What this task involves ▸ State the number of lines that hold "each" in the records below, with no other words.

Records to process ▸
___

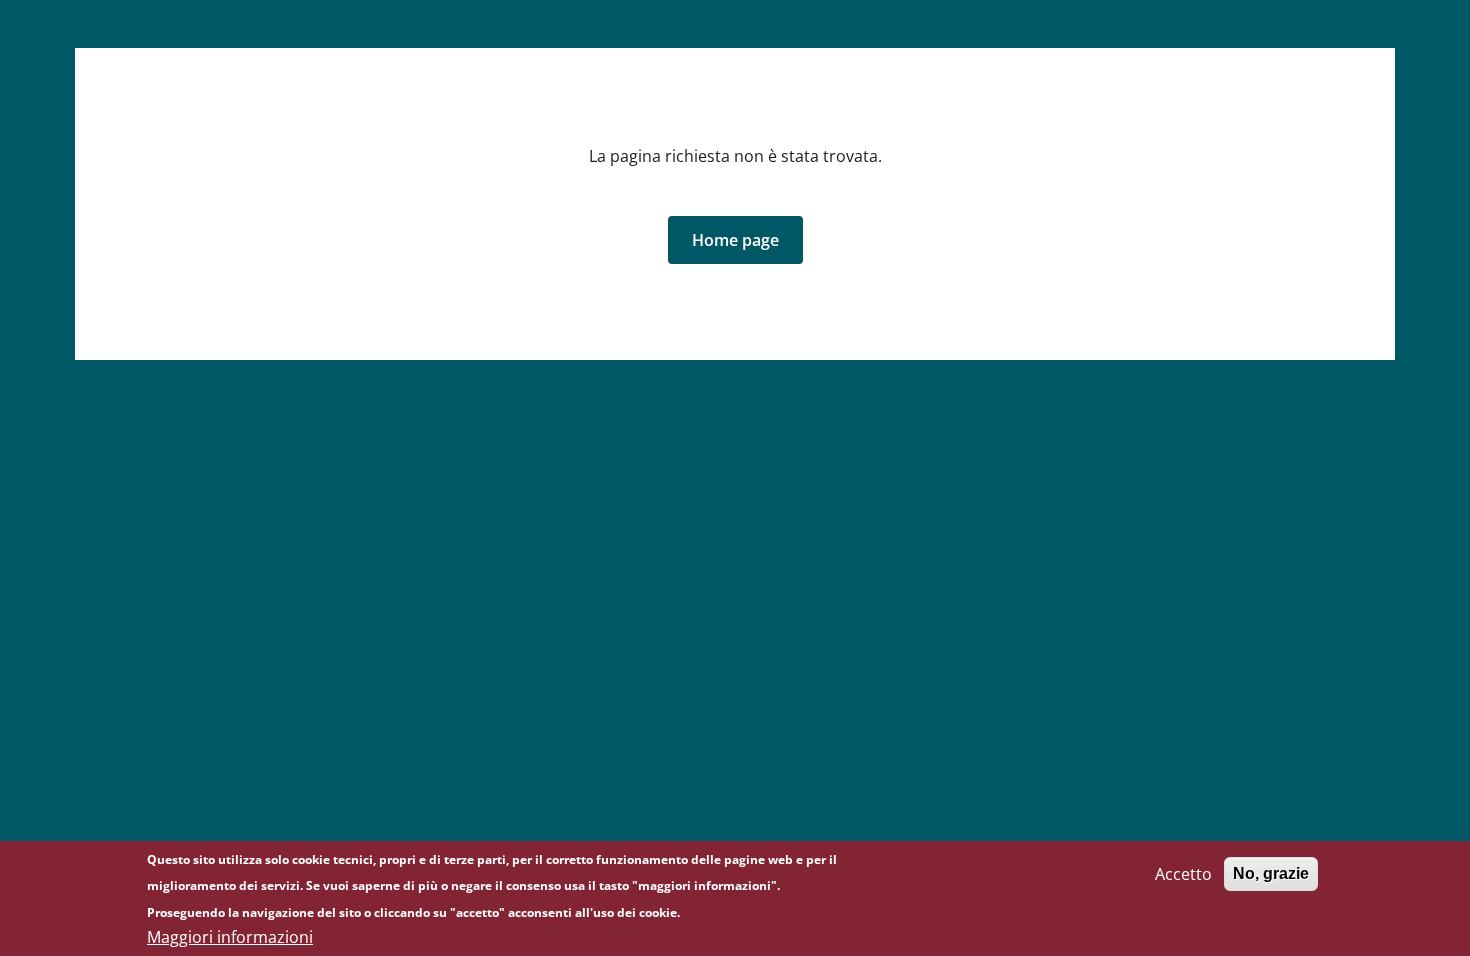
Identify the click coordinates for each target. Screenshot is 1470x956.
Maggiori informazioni (230, 938)
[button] (735, 240)
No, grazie (1271, 873)
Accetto (1183, 874)
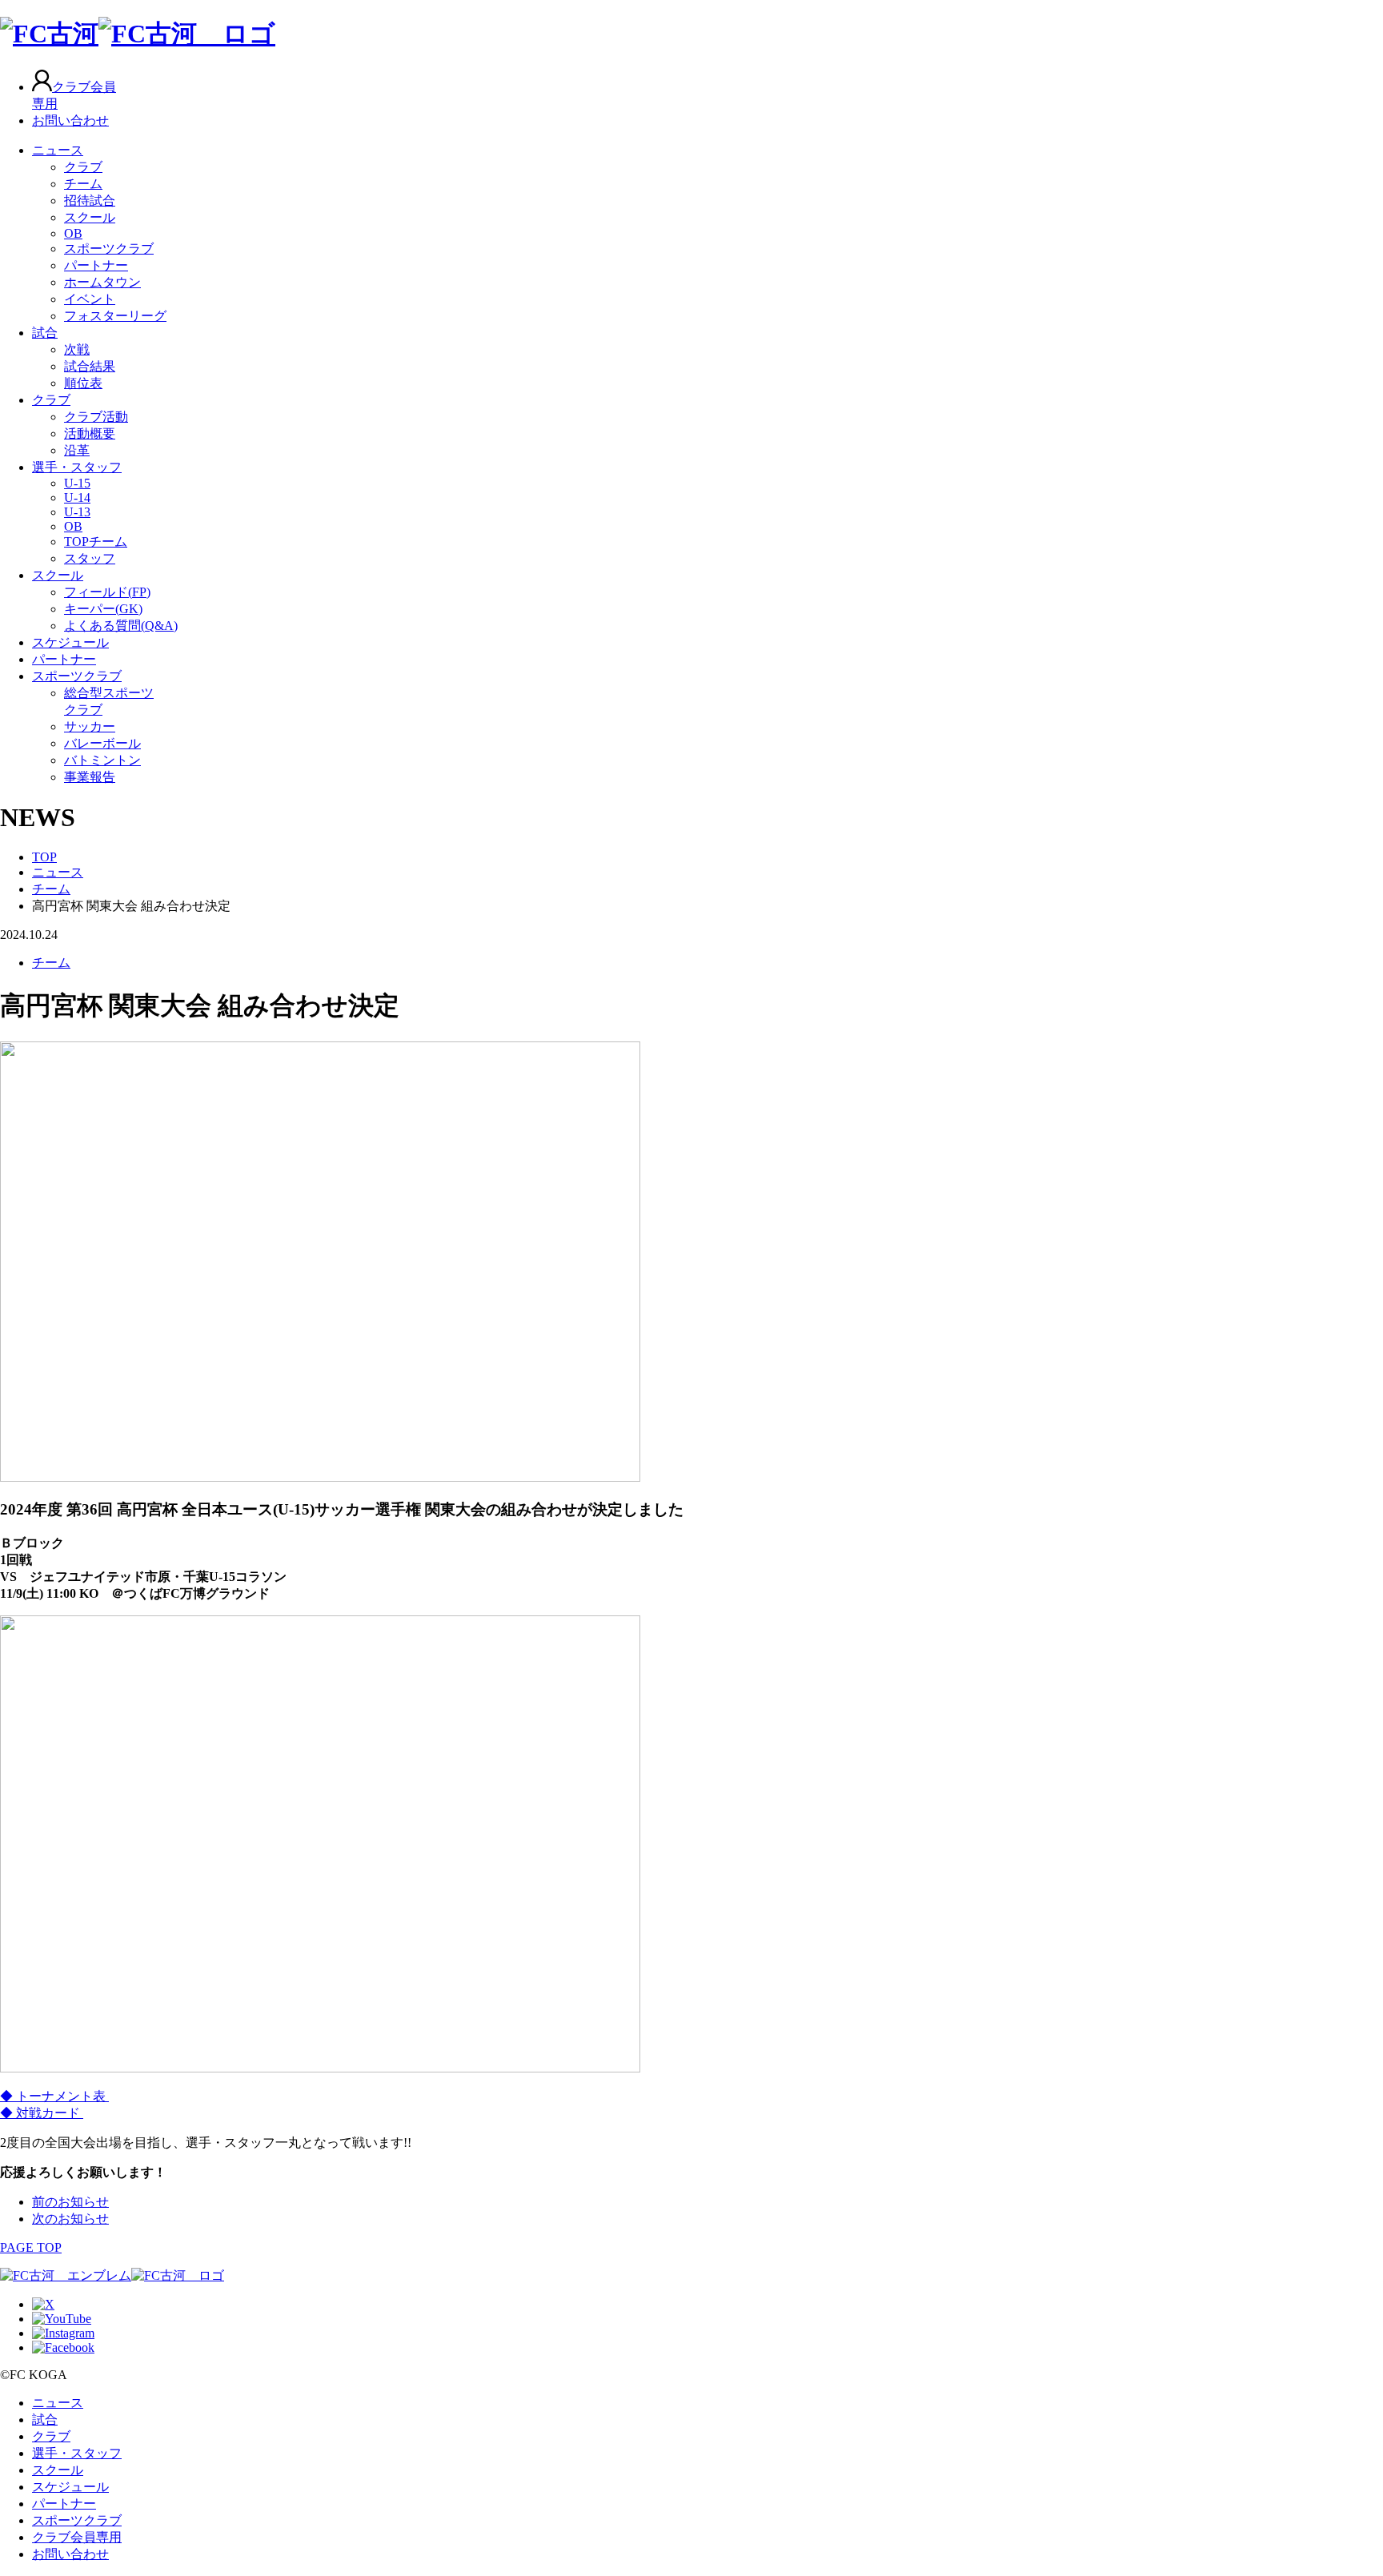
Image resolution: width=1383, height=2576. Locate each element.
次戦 (77, 349)
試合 (45, 332)
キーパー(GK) (103, 609)
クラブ (83, 167)
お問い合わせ (70, 120)
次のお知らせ (70, 2218)
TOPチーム (95, 541)
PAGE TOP (31, 2247)
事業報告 (89, 777)
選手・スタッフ (77, 467)
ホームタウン (102, 282)
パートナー (96, 265)
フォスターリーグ (115, 316)
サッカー (89, 726)
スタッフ (89, 558)
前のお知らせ (70, 2202)
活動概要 (89, 433)
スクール (89, 217)
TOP (44, 857)
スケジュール (70, 642)
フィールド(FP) (107, 592)
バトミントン (102, 760)
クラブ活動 (96, 416)
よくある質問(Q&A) (121, 625)
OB (73, 233)
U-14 (77, 497)
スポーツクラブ (109, 248)
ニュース (57, 150)
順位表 (83, 383)
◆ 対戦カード (41, 2113)
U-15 (77, 483)
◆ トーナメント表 (54, 2096)
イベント (89, 299)
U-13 (77, 512)
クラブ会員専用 (77, 2537)
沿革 (77, 450)
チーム (83, 184)
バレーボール (102, 743)
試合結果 (89, 366)
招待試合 (89, 200)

___

Response for this exercise ▸ 2